De manhã ou tardezinha, parece que essa ternura aumenta. São os períodos que Camila e dona Marcelina mais se falam, quando estão mais livres. Aí vem tudo: alegrias, dificuldades, comentários, sonhos. O querer maior da neta é ver a avó curada da depressão. Percebê-la de novo com aquela serenidade viva e densa. Que ela fique em paz consigo.
Aos 84 anos, o maior sonho da avó talvez seja viver um dia de cada vez, nutrindo-se do que realmente é grande e rico. Essa conexão direta com Camila, por exemplo: fazem as duas serem milionárias de afeto. “Você é rica, moça, e não tô falando de dinheiro”, comenta uma pessoa. “Todo mundo deveria saber o amor de uma avó”, solta outra.

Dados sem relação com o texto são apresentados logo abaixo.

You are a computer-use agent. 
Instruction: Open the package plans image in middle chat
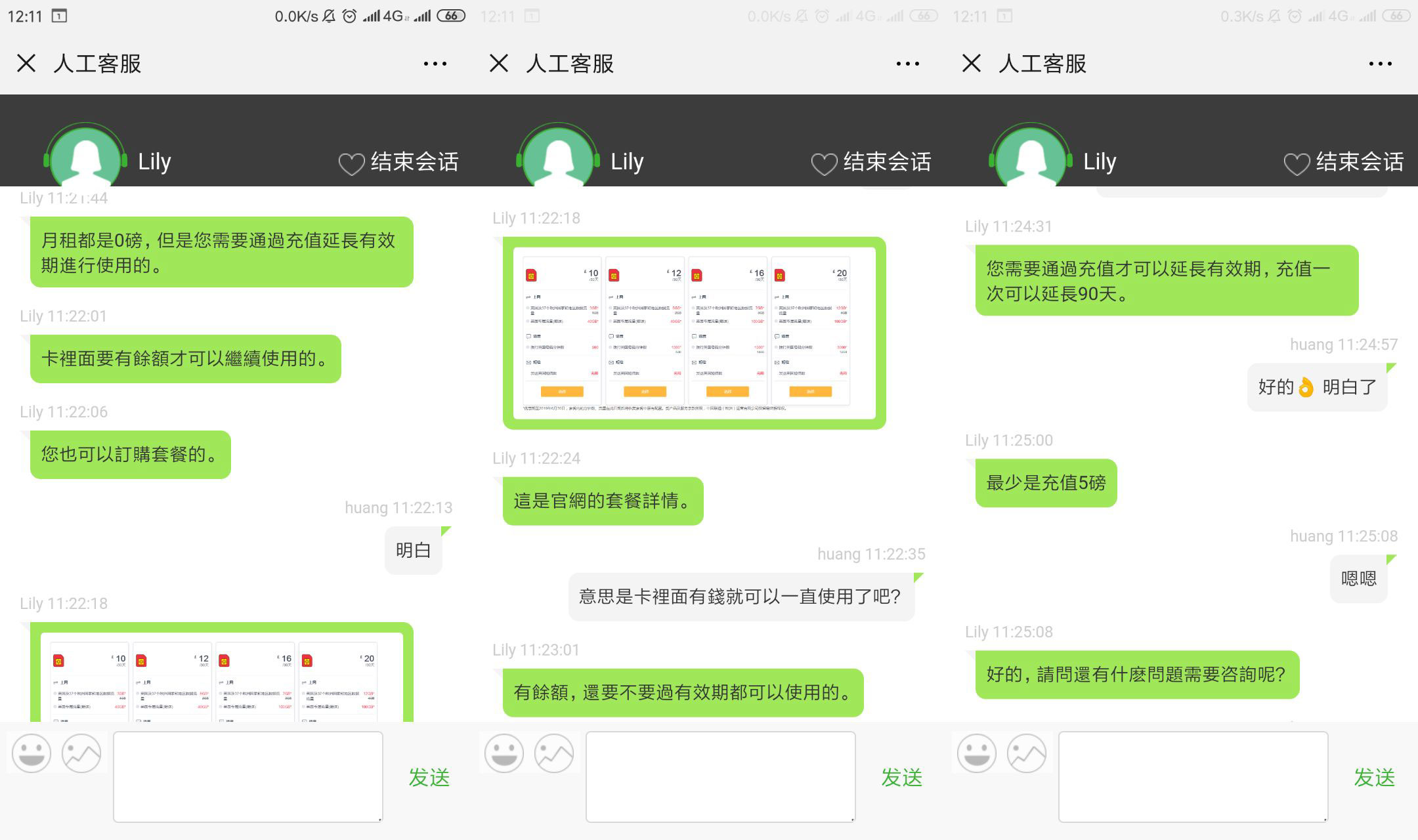tap(694, 333)
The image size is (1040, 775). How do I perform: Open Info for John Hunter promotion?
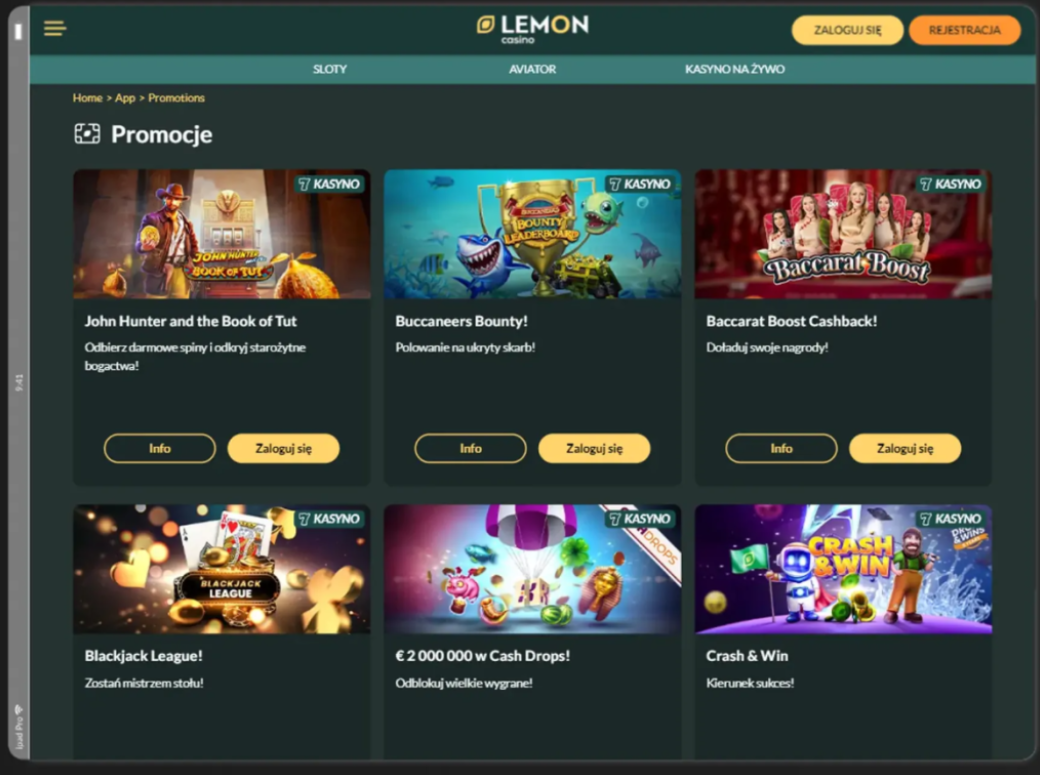pyautogui.click(x=160, y=449)
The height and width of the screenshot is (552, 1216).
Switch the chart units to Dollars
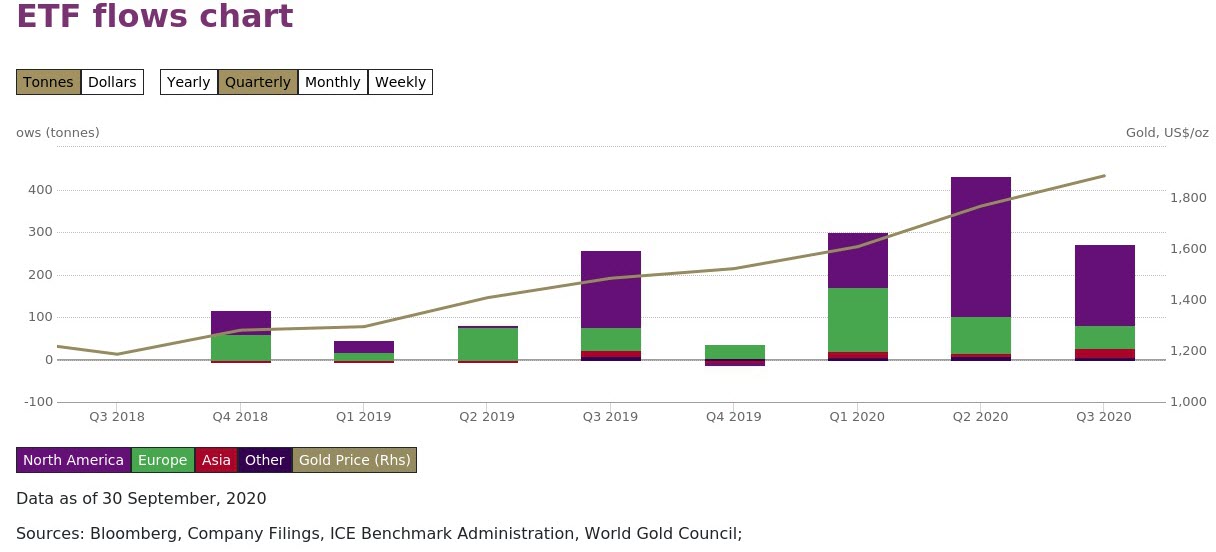coord(112,82)
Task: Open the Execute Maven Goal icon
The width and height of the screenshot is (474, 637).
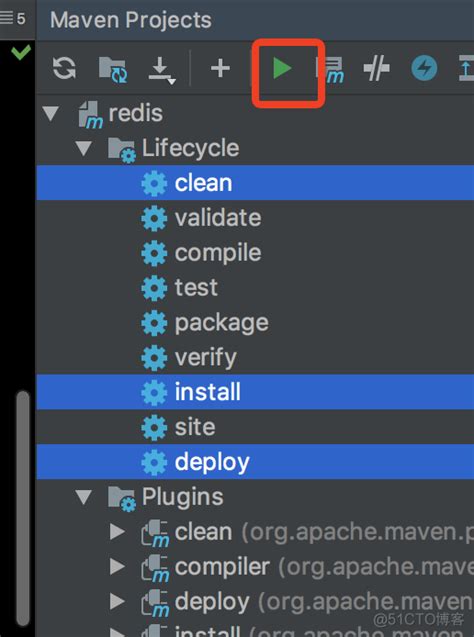Action: click(x=330, y=70)
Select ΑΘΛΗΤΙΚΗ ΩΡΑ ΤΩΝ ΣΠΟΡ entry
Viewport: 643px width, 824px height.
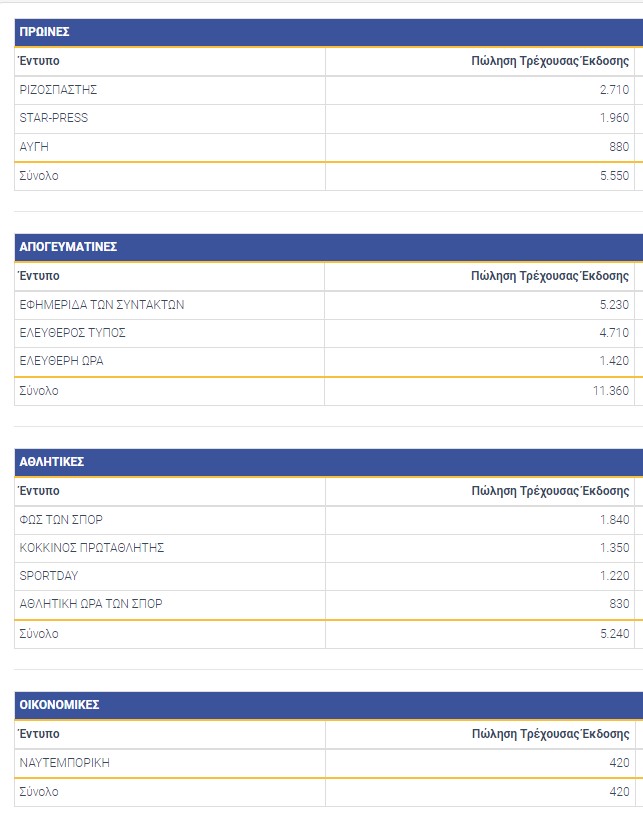tap(91, 604)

As impressões estão nos vídeos postados por Camila nas redes sociais. O primeiro com dona Marcelina, publicado em 13 de abril deste ano, ultrapassa quatro milhões de visualizações. Um marco. Os outros vários abarcam detalhes que preenchem a tela com a doçura de quem sabe que esse mundo tem jeito. Seu Albuíno Fernandes também complementa a delicadeza. O avô surge sobretudo na calçada, conversando ou debulhando fava verde.
“Graças a Deus vivemos num tempo em que a gente tem a capacidade de guardar memórias para além da imaginação e da mente. Essas fotos e vídeos vão perpetuar por muito tempo para que, futuramente, eu possa, quem sabe, apresentar meus avós aos meus filhos que não venham a conhecê-los. É quase um museu virtual”, vibra a neta.
Este 26 de julho é Dia dos Avós. Pode também ser chamado de Dia do Afago ou Dia da Saudade. Se tiver chance, expresse o amor. Camila é prova: faz diferença. “Não sei durante quanto tempo vou tê-la, então vou aproveitar tudo quanto for possível. Minha avó é meu exemplo. Ela me mostra o lado bom da vida”.